September 18, 2017 // 5 p.m.
Developer: PES Productions
Platform(s): PC, PS4, Xbox One
Version Reviewed: PS4
The new football season is upon us, and another year brings with it another iterative release of Konami's foot-to-ball franchise, as PES returns for its 2018 season.
PES 2018 is a conservative entry in the series, parking the bus on the football series by playing it safe. However, while it only takes small steps forward, they're confident ones, and it reaffirms PES' role as the best game to actually play football.
While in the old days we'd see many different football games released every year, now the competition is down to just FIFA and PES each season, and it's impossible to talk about one without mentioning the other. In short, FIFA has all of the mod-cons: the kits, the Mass-Effect inspired story, that mode where you spend lots of real life money to buy digital playing cards to build a team to play football with.
PES? PES is the best version of the beautiful (digital) game, and 2018's entry looks set to maintain that record, with a variety of systems coming together to make this the best game of football you can have with a controller in your hand.
The real winner here is the game's Real Touch+, an improved-upon version of the Real Touch system in PES 2017, which means that players move like you would expect when they're playing the ball. Players will use every part of their body - head, shoulders, knees, and toes - as they try to control the ball, and while dribbling it down the field you can see their weight shift noticeably as they charge down the pitch at full throttle.
This works on two levels, mechanically giving you a greater chance of landing a pass between two players, but visually offering up a whole new range of flicks, nudges, and taps that can add a bit more drama to each match.
This is helped by PES's commitment to making every player feel unique. I reviewed both PES 2016 and PES 2017, along the way putting in the hours using East London (West Ham) in the Master League, building a team. I'd gotten used to how the team worked, but this year, sterling midfielder Alex Song has moved on, and that's reflected in PES.

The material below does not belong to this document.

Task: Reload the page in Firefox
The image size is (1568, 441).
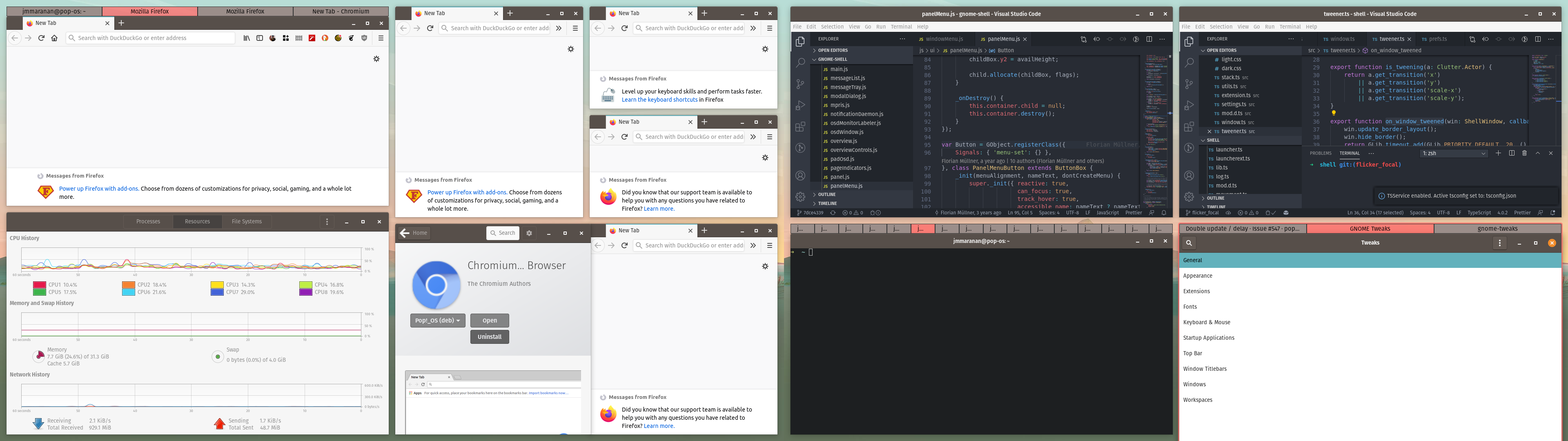Action: pyautogui.click(x=41, y=37)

Suddenly, without that dominant and speedy presence in the midfield, West Ham feel like a totally different animal on the pitch. I've never felt Alex Song's absence more strongly than when I tried to floor the ball with Noble and found myself dispossessed and completely out of luck.
Similarly, when I decided that Andy Carroll didn't work for me as a striker, I replaced him with Harry Kane, a better striker in real life, and PES moved in a different way, with Kane's trademark burst of speed allowing him to nip in and out.
Building your own team is one of the highlights of the offline game, with the Master League allowing you to pull together a team and even turn my beloved West Ham into a world-beating side, despite real-world wobbles in form.
In the Master League's Classic mode, you can sign who you want, play who you want. You'll have very few issues as long as you've got the money. The new Challenge mode makes things a little tougher, requiring you to juggle lots of backroom issues and keep egos happy.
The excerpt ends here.